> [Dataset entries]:

⟨

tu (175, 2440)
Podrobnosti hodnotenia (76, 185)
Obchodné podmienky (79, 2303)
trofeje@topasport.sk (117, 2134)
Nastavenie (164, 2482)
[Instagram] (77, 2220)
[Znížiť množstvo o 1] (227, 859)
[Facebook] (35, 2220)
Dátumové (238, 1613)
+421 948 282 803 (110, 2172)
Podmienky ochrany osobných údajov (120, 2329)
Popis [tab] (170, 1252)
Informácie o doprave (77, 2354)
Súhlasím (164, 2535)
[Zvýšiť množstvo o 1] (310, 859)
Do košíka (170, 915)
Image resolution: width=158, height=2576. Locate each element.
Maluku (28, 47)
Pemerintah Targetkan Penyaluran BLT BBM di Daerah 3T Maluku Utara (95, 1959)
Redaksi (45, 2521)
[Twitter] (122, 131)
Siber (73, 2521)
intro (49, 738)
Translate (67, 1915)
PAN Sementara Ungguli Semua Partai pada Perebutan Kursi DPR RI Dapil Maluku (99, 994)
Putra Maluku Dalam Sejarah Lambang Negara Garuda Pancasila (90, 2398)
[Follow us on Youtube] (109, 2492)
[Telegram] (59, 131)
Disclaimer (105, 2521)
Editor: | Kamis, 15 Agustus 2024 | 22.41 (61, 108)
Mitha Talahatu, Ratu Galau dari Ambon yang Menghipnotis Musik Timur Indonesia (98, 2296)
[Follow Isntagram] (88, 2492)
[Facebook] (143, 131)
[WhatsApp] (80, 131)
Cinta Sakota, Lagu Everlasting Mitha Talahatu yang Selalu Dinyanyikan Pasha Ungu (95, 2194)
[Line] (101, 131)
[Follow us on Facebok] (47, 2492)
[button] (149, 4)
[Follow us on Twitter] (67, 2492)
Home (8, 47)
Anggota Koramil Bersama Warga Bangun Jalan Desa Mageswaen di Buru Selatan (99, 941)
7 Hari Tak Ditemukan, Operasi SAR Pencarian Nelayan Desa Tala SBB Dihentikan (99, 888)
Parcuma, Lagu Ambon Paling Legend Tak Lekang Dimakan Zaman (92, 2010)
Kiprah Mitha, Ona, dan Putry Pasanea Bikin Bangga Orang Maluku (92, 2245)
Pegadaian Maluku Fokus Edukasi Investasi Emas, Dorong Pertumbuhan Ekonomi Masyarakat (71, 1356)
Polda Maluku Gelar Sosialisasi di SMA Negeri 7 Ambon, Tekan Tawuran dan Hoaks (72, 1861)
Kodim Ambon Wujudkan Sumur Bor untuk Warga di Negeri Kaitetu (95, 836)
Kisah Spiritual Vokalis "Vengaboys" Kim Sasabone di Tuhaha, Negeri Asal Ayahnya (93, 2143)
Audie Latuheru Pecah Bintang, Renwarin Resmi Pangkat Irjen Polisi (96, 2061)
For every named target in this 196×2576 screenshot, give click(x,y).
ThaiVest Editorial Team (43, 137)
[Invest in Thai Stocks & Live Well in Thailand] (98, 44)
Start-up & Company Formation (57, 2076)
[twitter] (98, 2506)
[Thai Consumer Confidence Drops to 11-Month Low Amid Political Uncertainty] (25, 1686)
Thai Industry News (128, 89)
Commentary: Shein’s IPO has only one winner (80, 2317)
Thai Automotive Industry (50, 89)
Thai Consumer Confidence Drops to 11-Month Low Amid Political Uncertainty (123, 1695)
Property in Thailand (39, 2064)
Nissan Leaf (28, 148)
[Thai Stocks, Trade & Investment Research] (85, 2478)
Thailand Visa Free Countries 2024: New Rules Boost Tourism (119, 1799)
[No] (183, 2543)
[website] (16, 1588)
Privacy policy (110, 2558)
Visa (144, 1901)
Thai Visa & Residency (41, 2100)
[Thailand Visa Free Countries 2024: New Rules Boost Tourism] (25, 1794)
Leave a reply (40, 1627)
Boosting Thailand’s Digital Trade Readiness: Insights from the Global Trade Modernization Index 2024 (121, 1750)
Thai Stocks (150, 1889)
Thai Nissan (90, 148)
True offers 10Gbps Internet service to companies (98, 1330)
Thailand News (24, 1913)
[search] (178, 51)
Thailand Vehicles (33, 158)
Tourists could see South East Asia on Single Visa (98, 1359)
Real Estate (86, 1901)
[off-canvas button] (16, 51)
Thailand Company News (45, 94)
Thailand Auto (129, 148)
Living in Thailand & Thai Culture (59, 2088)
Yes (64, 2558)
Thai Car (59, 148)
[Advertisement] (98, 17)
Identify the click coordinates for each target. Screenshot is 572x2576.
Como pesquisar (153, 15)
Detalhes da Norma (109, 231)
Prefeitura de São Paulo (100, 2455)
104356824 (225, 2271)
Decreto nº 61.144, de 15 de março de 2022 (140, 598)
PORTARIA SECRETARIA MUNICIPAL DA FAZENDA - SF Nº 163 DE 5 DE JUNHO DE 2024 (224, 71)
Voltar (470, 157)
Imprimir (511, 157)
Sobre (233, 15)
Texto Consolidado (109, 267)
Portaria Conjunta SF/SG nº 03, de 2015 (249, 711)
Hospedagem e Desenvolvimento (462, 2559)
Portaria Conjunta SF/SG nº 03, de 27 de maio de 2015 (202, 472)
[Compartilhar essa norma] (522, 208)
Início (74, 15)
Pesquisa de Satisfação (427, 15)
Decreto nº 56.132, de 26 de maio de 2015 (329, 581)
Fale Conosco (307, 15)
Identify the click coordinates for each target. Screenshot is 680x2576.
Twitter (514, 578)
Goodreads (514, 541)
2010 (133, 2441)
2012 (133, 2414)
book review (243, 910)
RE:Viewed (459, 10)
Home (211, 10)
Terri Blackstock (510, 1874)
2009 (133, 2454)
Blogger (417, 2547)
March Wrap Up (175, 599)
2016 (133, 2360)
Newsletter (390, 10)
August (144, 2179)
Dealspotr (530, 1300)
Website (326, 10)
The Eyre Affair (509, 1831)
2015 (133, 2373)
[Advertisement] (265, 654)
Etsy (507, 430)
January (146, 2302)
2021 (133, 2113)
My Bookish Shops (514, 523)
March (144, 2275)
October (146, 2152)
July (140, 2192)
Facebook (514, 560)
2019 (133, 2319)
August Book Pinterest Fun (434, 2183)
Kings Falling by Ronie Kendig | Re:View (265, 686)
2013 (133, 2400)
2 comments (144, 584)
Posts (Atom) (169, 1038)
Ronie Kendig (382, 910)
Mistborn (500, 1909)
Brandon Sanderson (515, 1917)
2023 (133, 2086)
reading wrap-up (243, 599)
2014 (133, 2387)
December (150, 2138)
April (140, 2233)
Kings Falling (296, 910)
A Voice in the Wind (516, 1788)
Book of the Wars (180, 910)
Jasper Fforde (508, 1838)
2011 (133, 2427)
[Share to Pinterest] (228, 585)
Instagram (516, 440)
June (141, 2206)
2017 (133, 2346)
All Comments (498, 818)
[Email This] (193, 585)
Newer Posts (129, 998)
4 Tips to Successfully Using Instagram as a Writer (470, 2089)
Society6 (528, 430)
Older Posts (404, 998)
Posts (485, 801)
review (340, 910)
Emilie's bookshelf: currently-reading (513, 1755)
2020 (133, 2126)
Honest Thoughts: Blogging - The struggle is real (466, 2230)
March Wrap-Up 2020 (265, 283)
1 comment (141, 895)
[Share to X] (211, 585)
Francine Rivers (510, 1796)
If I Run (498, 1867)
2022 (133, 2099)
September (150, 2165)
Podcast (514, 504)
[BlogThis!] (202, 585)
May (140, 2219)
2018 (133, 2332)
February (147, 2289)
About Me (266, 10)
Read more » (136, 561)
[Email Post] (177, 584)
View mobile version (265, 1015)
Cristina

⟩

> [Requirement]:
Set down exactly the lines beginning at the one that holds "[Share to Pinterest] (228, 585)" and ending with the last line of the data.

> [Written reply]:
[Share to Pinterest] (228, 585)
Instagram (516, 440)
June (141, 2206)
2017 (133, 2346)
All Comments (498, 818)
[Email This] (193, 585)
Newer Posts (129, 998)
4 Tips to Successfully Using Instagram as a Writer (470, 2089)
Society6 (528, 430)
Older Posts (404, 998)
Posts (485, 801)
review (340, 910)
Emilie's bookshelf: currently-reading (513, 1755)
2020 (133, 2126)
Honest Thoughts: Blogging - The struggle is real (466, 2230)
March Wrap-Up 2020 (265, 283)
1 comment (141, 895)
[Share to X] (211, 585)
Francine Rivers (510, 1796)
If I Run (498, 1867)
2022 (133, 2099)
September (150, 2165)
Podcast (514, 504)
[BlogThis!] (202, 585)
May (140, 2219)
2018 (133, 2332)
February (147, 2289)
About Me (266, 10)
Read more » (136, 561)
[Email Post] (177, 584)
View mobile version (265, 1015)
Cristina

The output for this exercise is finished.